When links are not nofollowed, they can also trigger the manual action for outgoing links on the site.

No Sign Of Penguin Recovery?


It’s common for webmasters to notice no rise in traffic or rankings after they’ve gone to great lengths to clean up their link profiles. The following are some possible reasons for this:
Before being penalized by the algorithm, the site experienced an unjustified (and likely short-lived) boost in traffic and rankings from bad backlinks.

  • No attempt has been made to obtain higher-quality backlinks once links have been removed.
  • Some harmful backlinks still need to be disavowed/removed, and the proportion of removed links is not high enough.
  • The problem wasn’t based on links, to begin with.

Ranking at the top for your high-traffic keywords right after Penguin is lifted will probably be out of reach. Many site owners erroneously believe they will begin ranking at the top for their most popular terms as soon as Penguin is lifted.

Many site owners have trouble evaluating link quality, so you cannot expect your rankings to be as high as they were before. In addition, since some high-quality links are inevitably disavowed, contributing to higher rankings, you cannot expect everything to be as good as before.

There are several things to consider when optimizing for Google. The first is that Google’s ranking algorithm constantly changes, so things that benefited you before might not be as much now, and vice versa.

Myths and Misconceptions About Google Penguin

It’s lovely to be involved in the SEO industry, as it’s a lively and dynamic community, and new findings and theories are posted online every day. Of course, this has led to several misunderstandings and myths about Google’s algorithms. Penguin is no different.

A few things about the Penguin algorithm have been misunderstood over the years.

It is a myth that Penguin is a penalty. The biggest myth about the Penguin algorithm is that it is an algorithmic adjustment (Google’s term for a manual action). Penguin is purely algorithmic and cannot be removed by Google. Although both algorithmic changes and penalties can result in big website rankings declines, there are some significant differences between them.

When a member of Google’s webspam team responds to a flag, checks, and decides to penalize a website, a penalty (or manual action) occurs. You will receive a notification via Google Search Console relating to this penalty.

In addition to reviewing your backlinks and disavowing the spammy ones that go against Google’s guidelines, you must also submit a reconsideration request to the Google webspam team if you are hit with a manual action. If successful, the penalty will be lifted; if not, you must reconsider your backlink profile.

Penguin downgrades occur without Google team members becoming involved. It is all done algorithmically. Previously, you would have to wait for an update or refresh, but Penguin now operates in real-time, making recoveries happen much faster (if enough remediation work has been accomplished).

It’s a myth that Google will inform you if Penguin hits your site. It is false that the Google Penguin algorithm notifies you when it has been applied. The Search Console won’t notify you if your rankings have dropped as a result of the application of the Penguin.

Algorithms don’t inform you if you’ve been penalized, but Penguin recovery is similar to penalty recovery in that you are notified if you have been penalized.

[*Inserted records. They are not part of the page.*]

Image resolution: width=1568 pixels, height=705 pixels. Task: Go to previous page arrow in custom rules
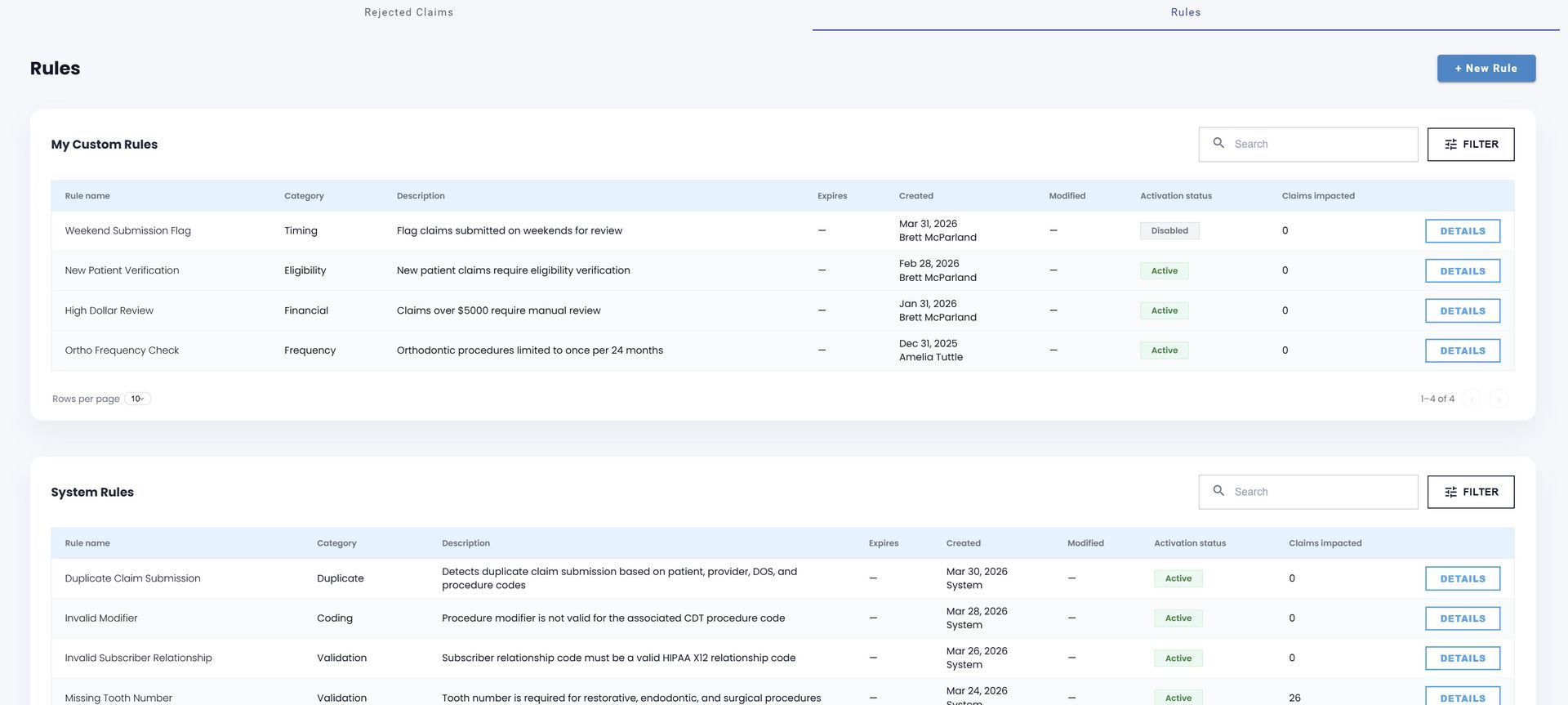(1472, 399)
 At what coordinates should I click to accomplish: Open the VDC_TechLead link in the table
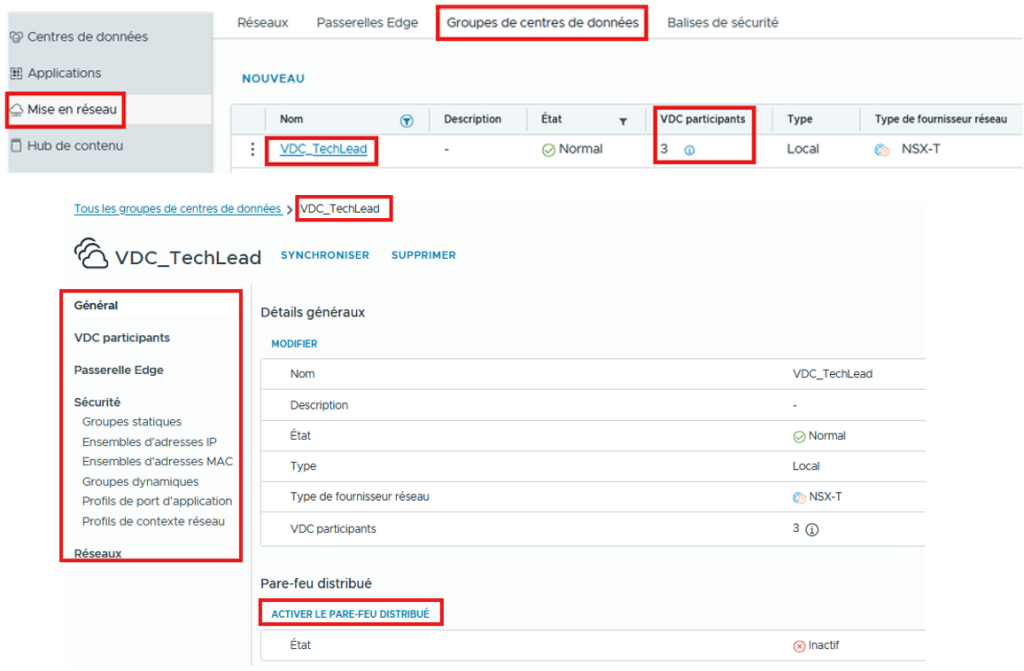point(323,149)
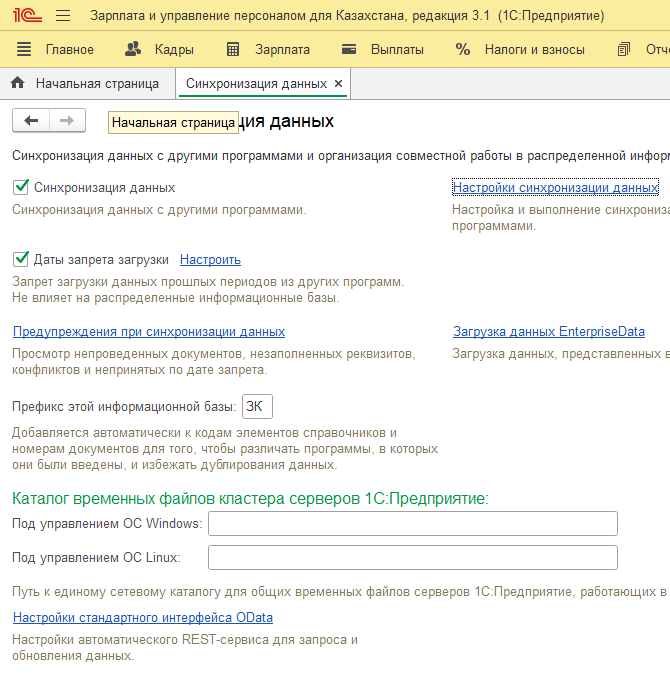Open Настройки синхронизации данных link
The width and height of the screenshot is (670, 675).
pos(555,187)
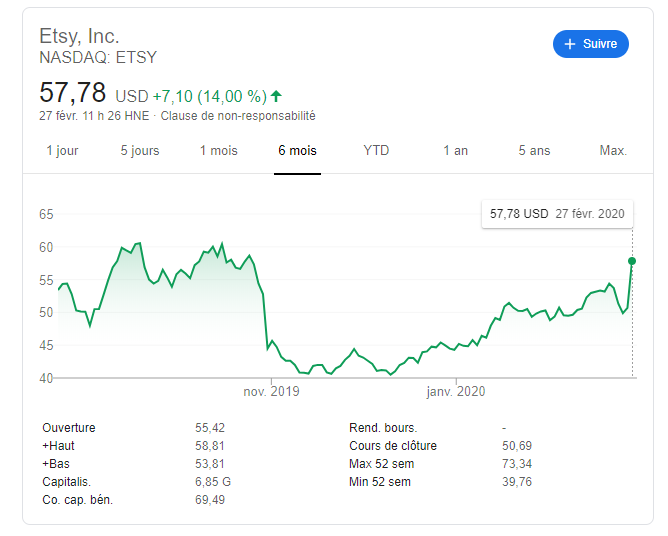The image size is (668, 536).
Task: Select the 1 mois tab
Action: click(219, 150)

It is a myth that disavowing Bad Links is the only way to reverse a Penguin Hit. Google Penguin evaluates the proportion of good-quality links versus those of a spammy nature. This approach is an utter waste of time and resources, and it is also time-consuming.

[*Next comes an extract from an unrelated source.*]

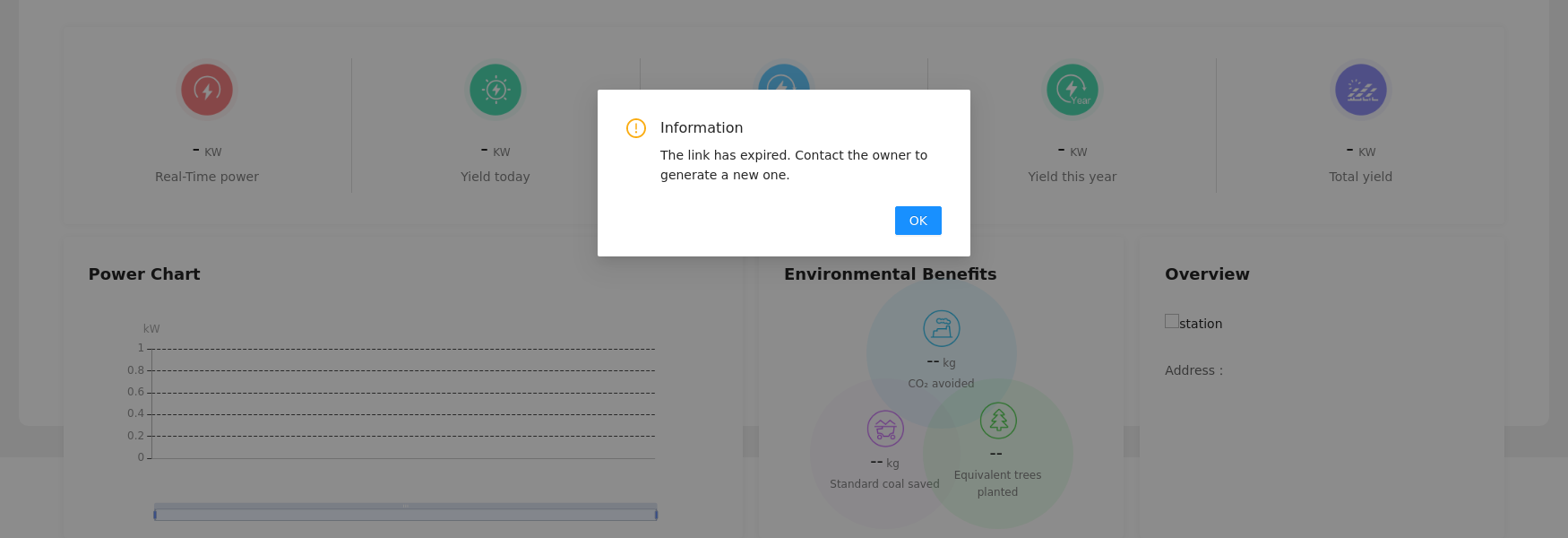Click the left handle of the chart zoom slider
The image size is (1568, 538).
coord(155,515)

It may be wiser to focus on generating more high-quality links to your website rather than removing the low-quality ones. This will significantly affect Penguin’s percentage more than if you remove them manually.

It’s a myth that you can’t recover from Penguin. Sure, you can recover from Penguin. However, you must be familiar with Google’s unpredictable algorithms.

Instead of trying to remove the Penguin penalty from your website, focus on gaining quality, editorially-given links. By forgetting all of your current links and beginning to gain new ones, you will make it easier to release your website from Penguin’s grasp.